Corkscrews of steam rose from her plate. She waited for the waiter to leave. ‘Jake, we’re divorced.’

He rested his knife on the side of his plate. ‘There’s not a day goes by I don’t regret what happened, Lisa.’

‘But you left me!’

‘You know how sexually aggressive these younger women are,’ he said, glancing sideways. ‘She chased me.’

Lisa swallowed a gulp of prosecco. ‘You want us to get back together?’ The lines across his forehead had deepened lately. He’d given up on the boyish grin. The new, deflated Jake wasn’t without allure.

‘We can’t just wipe out twenty-three years of marriage,’ he said, fixing her with eyes like melted chocolate.

Lisa took a mouthful of duck. The flavour was edged with spice.

‘My life’s a mess without you,’ he went on. I can’t sleep. I can hardly breathe.’

‘That’s the dust in the air out here.’

He winced as if she’d stabbed him with a needle. ‘Don’t you miss me?’ he asked after a pause.

She glanced around for the waiter. He was safely out of earshot. Somewhere in the background, Diana Krall crooned about having someone under her skin. It was true she did miss Jake, well, aspects of him. He wasn’t a bad man. Besides, he was the only person on earth who claimed to need her. To be needed was something, especially, as Maxine would say, at her age.

‘You know I’ve always loved you,’ he said, cradling her fingers.

Her back straightened against the wall. ‘In the having or desiring way?’ she asked. She waited for him to accuse her of being acidic, but he ignored her tone.

‘Both ways, Lisa,’ he said reaching into the breast pocket of his jacket and retrieving a wad of paper. ‘Two first-class tickets to New York,’ he said, unfolding the airline printout and flattening it on the table. ‘Leaving Friday.’

She was stunned into silence. The trees in Central Park would be turning red and gold about now. Ice skaters would be twirling under the statue at the Rockefeller Centre. The first snowfall would be only weeks away. ‘But the kids . . .’

‘They’re getting on with their own lives. We can come back and visit as often as you like.’

‘And my animals?’

‘We could find a pet-friendly apartment.’

He had to be serious if he was offering to live with a cat and a cockatoo. ‘What about Trumperton Manor?’

‘C’mon, Lisa. You’ve had a hell of a time with that old dump.’

He was right. The house had pushed her to her limits. She’d have to call Beverley and put it on the market soon.

‘I’ll take a year off before I start looking for another job,’ he added. ‘We’ll take that cruise around Norway you’ve always talked about.’

Lisa pictured mountains rising from a fiord, and a steward folding down the sheets on a king-sized bed and placing a chocolate on her pillow.

‘I’ll never let you down again,’ he said, raising her hand and pressing it earnestly to his lips. ‘I worship you, darling.

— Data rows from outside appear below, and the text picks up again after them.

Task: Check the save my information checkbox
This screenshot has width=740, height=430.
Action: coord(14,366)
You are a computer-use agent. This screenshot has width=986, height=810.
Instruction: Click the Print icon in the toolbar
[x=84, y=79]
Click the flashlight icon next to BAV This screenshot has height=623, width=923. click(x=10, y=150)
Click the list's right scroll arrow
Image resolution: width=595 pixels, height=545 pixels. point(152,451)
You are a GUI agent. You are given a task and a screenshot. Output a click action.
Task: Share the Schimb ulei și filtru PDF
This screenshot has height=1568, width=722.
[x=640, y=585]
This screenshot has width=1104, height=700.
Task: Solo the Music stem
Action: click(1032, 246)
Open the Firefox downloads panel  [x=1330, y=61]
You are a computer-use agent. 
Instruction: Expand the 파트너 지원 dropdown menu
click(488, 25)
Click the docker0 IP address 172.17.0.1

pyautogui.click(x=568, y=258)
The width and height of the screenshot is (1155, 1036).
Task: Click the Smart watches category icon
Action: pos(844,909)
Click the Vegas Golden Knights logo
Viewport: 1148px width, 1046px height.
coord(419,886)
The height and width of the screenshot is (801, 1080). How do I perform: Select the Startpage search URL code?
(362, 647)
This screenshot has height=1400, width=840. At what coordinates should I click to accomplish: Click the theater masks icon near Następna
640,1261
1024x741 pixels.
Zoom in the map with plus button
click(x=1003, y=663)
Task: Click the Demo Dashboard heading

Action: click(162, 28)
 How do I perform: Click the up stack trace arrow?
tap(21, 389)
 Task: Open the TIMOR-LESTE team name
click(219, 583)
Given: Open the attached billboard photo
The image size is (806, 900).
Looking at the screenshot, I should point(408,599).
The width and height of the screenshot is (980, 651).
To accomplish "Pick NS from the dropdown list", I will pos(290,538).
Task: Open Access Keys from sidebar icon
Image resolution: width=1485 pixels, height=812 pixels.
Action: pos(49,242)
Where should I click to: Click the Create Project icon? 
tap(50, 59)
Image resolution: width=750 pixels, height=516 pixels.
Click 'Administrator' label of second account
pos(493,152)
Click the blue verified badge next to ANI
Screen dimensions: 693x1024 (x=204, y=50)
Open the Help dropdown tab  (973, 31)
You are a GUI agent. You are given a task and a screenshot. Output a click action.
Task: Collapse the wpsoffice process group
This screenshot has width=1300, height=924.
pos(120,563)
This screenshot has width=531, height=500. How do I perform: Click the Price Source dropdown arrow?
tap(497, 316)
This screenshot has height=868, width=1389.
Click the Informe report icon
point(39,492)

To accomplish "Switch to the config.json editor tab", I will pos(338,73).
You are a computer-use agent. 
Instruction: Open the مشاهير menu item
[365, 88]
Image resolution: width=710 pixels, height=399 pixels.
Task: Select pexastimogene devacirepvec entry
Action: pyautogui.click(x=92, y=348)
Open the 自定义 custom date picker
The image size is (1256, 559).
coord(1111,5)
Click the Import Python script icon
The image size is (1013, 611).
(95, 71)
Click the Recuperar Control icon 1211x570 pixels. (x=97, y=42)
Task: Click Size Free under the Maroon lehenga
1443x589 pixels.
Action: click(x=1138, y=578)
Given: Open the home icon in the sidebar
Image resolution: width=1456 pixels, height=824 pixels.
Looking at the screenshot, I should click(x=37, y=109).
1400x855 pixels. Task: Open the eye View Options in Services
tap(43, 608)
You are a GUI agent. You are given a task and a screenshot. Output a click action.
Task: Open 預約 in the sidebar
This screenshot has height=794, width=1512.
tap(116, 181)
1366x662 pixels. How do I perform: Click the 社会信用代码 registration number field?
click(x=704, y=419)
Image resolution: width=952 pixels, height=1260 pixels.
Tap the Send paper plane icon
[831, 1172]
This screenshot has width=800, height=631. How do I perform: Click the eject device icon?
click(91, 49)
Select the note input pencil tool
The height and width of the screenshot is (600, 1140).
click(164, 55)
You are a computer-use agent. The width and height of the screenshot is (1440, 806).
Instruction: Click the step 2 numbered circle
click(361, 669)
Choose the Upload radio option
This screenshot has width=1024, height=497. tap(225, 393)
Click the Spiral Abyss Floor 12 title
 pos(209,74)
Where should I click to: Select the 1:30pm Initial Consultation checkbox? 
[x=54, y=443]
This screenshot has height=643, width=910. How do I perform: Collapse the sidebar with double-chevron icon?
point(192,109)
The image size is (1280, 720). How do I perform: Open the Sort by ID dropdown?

Let’s stop off in Fiji and get married again.’

A shadow reached across the table. The waiter should’ve been trained to be more discreet about eavesdropping on people’s private conversations.

‘Everything’s fine, thanks,’ Jake muttered with a wave.

Except it wasn’t the waiter standing over them to ask how their meals were. It was Scott. Freshly showered in a pale, open-necked shirt, he stared down at them. He was white as shaving cream.

Lisa’s mouth dropped open. Scott turned on his heels. Crashing past tables like some distraught fairytale giant, he lumbered out onto the street.

Lisa disentangled her hand from Jake’s. She stood up and pushed her way past startled diners to the restaurant door. Warm night air stroked her cheeks as she stood at the entrance and scanned the street.

An engine sputtered to life. Scott’s ute pulled out from a parking space. She waved her arms and shouted. The ute’s tail-lights glowed like a pair of dragon’s eyes as Scott roared off into the dark.